Большую часть своей взрослой жизни Казанович прожила на очень ограниченном пространстве. От здания Бестужевских курсов на 10‑й линии Васильевского острова всего несколько кварталов до университета на Университетской набережной, на этой же набережной чуть дальше к Стрелке – Академия наук, а в другую сторону, к Николаевскому мосту (в советское время Лейтенанта Шмидта, сейчас Благовещенский) – Академия художеств; здесь же, на Васильевском острове, она старалась снимать комнаты. Совсем недалеко, на Петербургской стороне, за Биржевым мостом на Зверинской улице, квартира А. С. Пругавина, у которого Евлалия Павловна бывала на журфиксах. Если от Стрелки перейти Неву по Дворцовому мосту, то почти сразу за Эрмитажем будет Миллионная, на которой располагались и особняк Абамелека, отданный Пушкинскому Дому, и последняя квартира Казанович. А если от Дворцовой площади выйти на Невский, то чуть дальше будут и Публичная библиотека, и здание Министерства народного просвещения, и Александринский театр. Практически все – в пешей доступности, по привычным улицам и переулкам, в крайнем случае две-три остановки на трамвае. Выходы же за пределы этого пятачка становились путешествиями, настоящими экспедициями – именно так описаны поездки в Москву, в могилевские Озераны и в немецкую Новосаратовскую колонию и т. д.
Мы отметили наиболее важные темы и сюжеты, отразившиеся в «Записках…». Вместе с тем замкнутость и неуживчивость Казанович, доходившие до скрытности (или «суровости», по выражению Измайлова), компенсировались врожденным любопытством и вполне осознанно тренируемой наблюдательностью. Вместе со сквозными темами на страницы дневника попадали происшествия, казалось бы, случайные, вместе с постоянными героями – эпизодические персонажи, среди которых были в том числе и известные деятели, такие как В. Г. Короленко, Н. В. Чайковский, Ф. И. Щербатской и др. Всё вместе образовало целостную картину жизни интеллигентной женщины петроградского периода. А если учесть индивидуальные пристрастия, акценты и фигуры умолчания – то и достаточно полную.

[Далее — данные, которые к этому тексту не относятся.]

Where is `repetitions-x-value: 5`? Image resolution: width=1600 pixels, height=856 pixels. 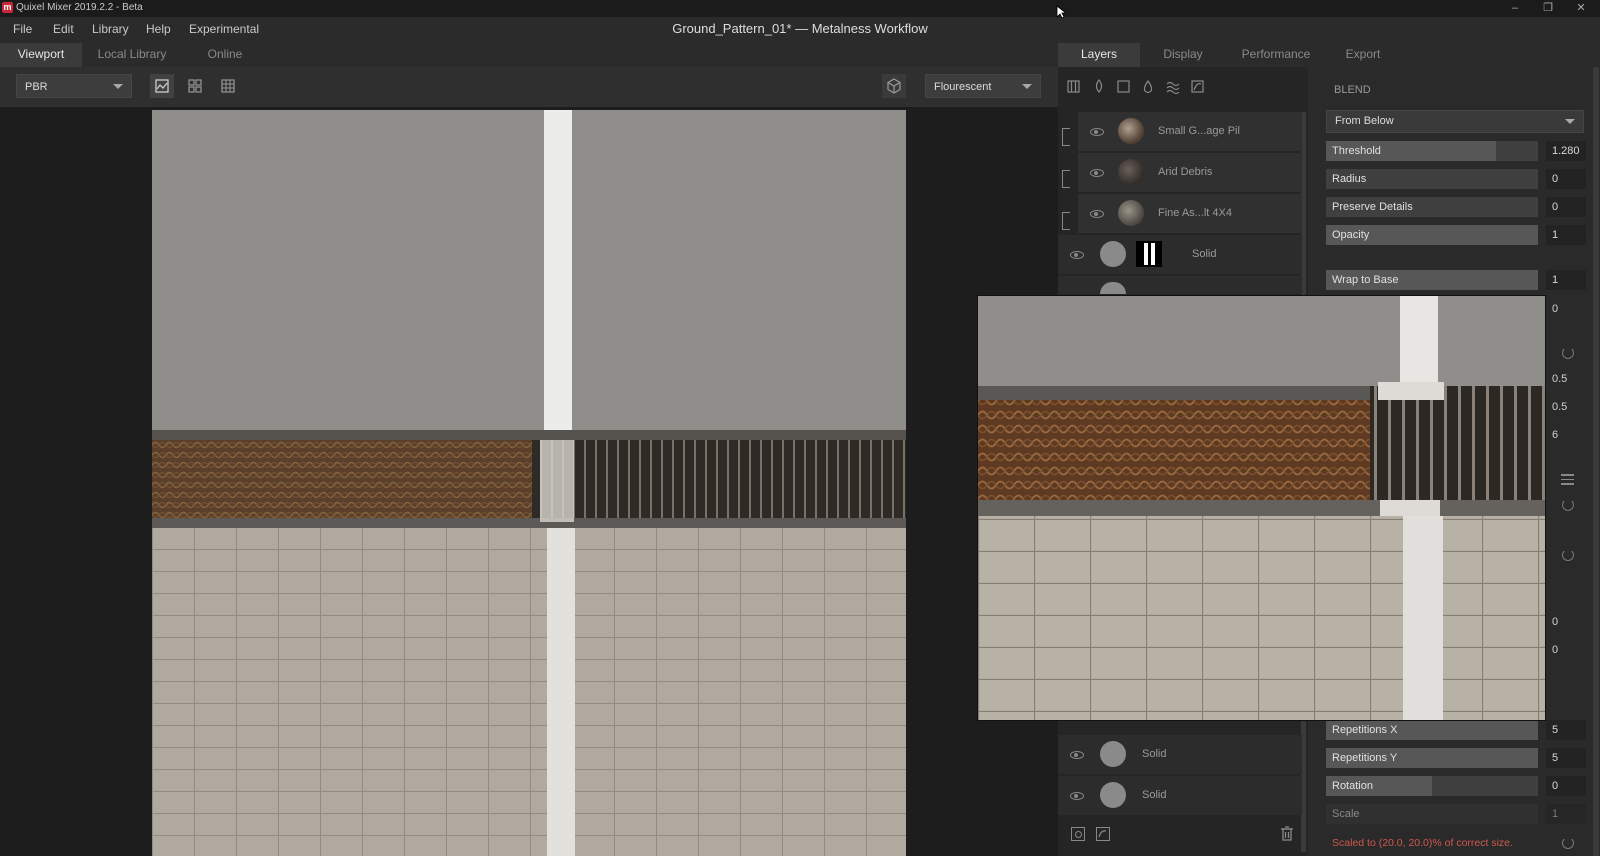
repetitions-x-value: 5 is located at coordinates (1566, 730).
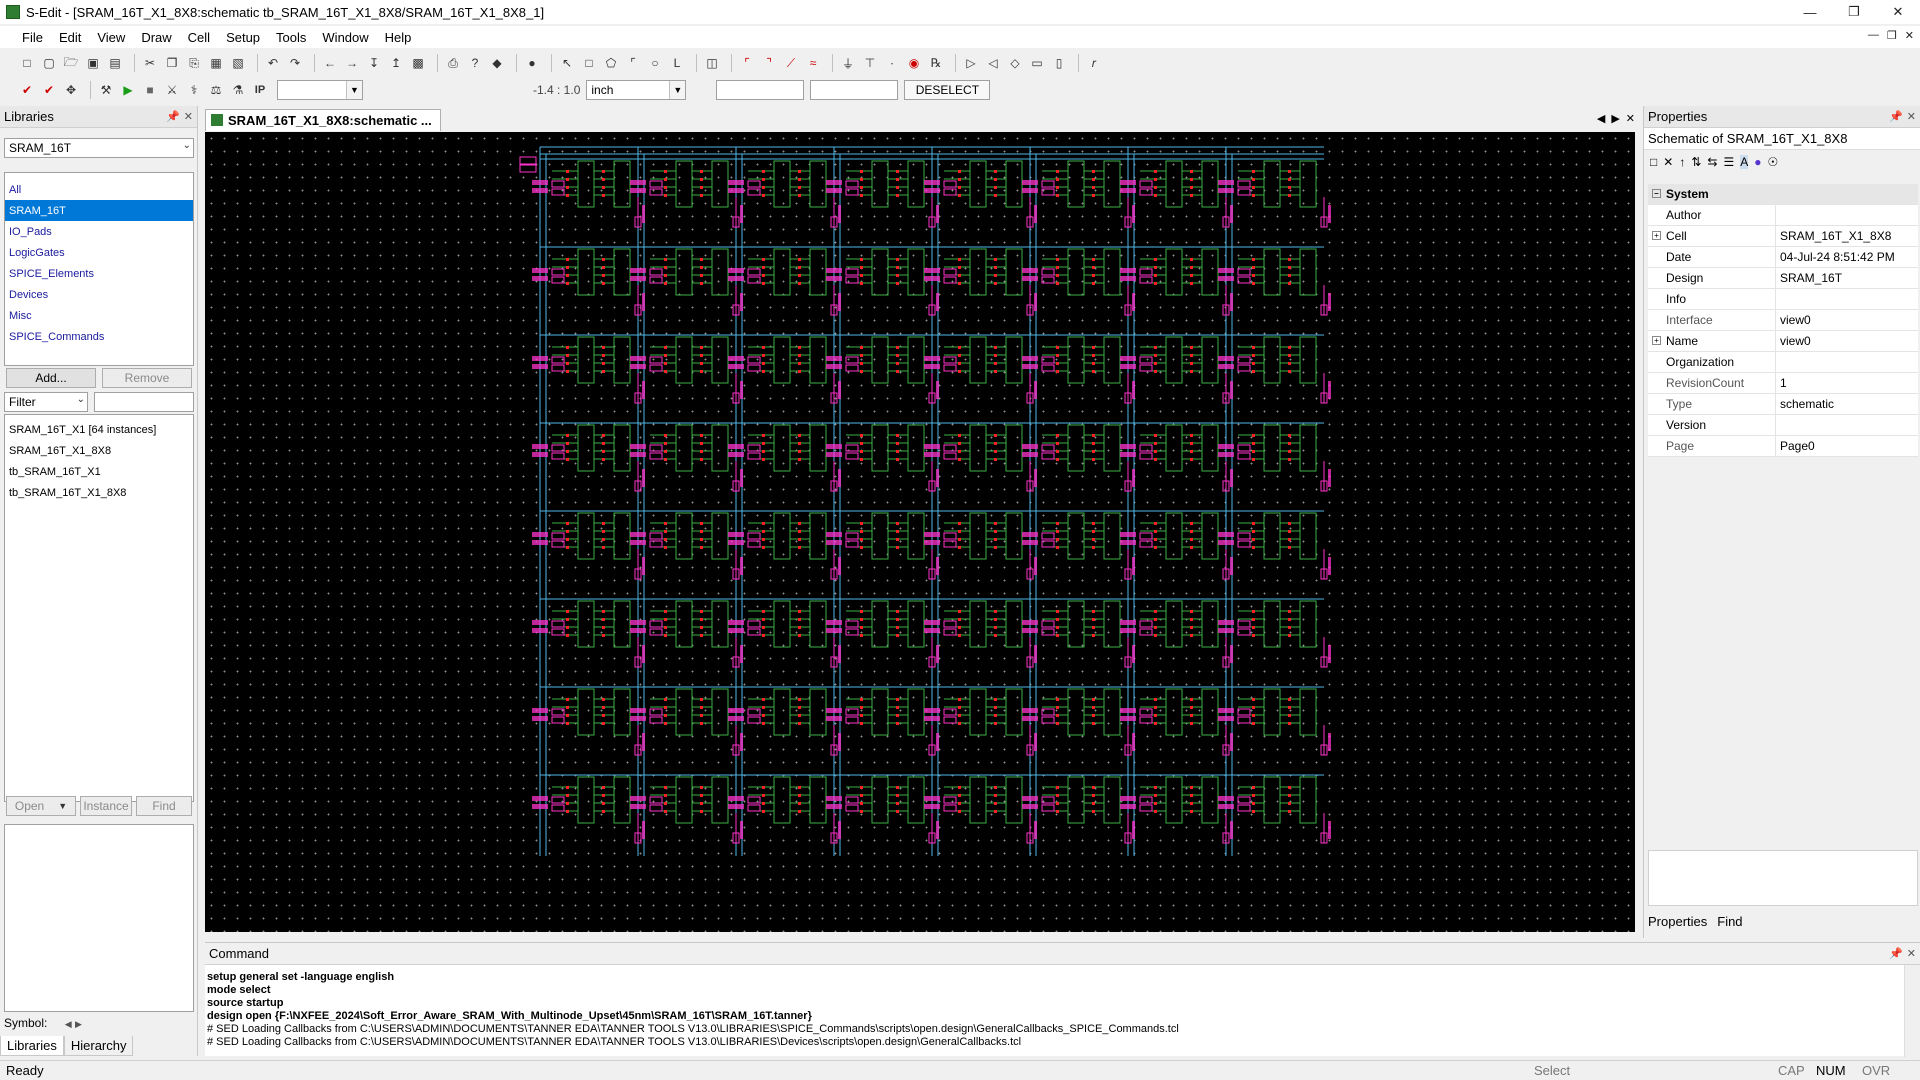 The height and width of the screenshot is (1080, 1920). Describe the element at coordinates (1615, 118) in the screenshot. I see `tab-next-icon: ▶` at that location.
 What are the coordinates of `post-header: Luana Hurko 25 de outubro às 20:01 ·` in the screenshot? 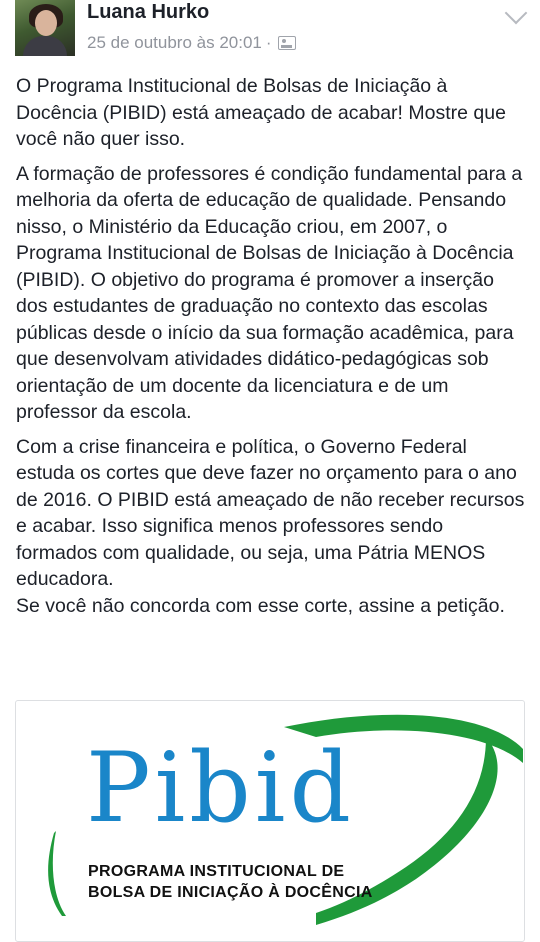 It's located at (270, 32).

Однако относиться к «Запискам…» как к документальному источнику следует с чрезвычайной осторожностью. С раннего детства мечтая о будущем литературном успехе, Казанович писала дневник как литературное произведение, видя в нем в первую очередь репрезентацию своей личности, открытую для взгляда потомков. Главным же достоинством человеческой души она считала самобытность, глубину переживаний и оригинальность мысли. Присоединение к общему мнению не заслуживает внимания; только несогласие с «пошлой толпой» является истинным проявлением неповторимой личности и может быть интересным. Дневниковые описания часто подстраиваются под уже сформированную точку зрения (свою) или же, особенно если речь идет о публичных или тем более общественно значимых событиях, полемически отталкиваются от чужих мнений о нем, и выявить эти координатные системы не всегда легко.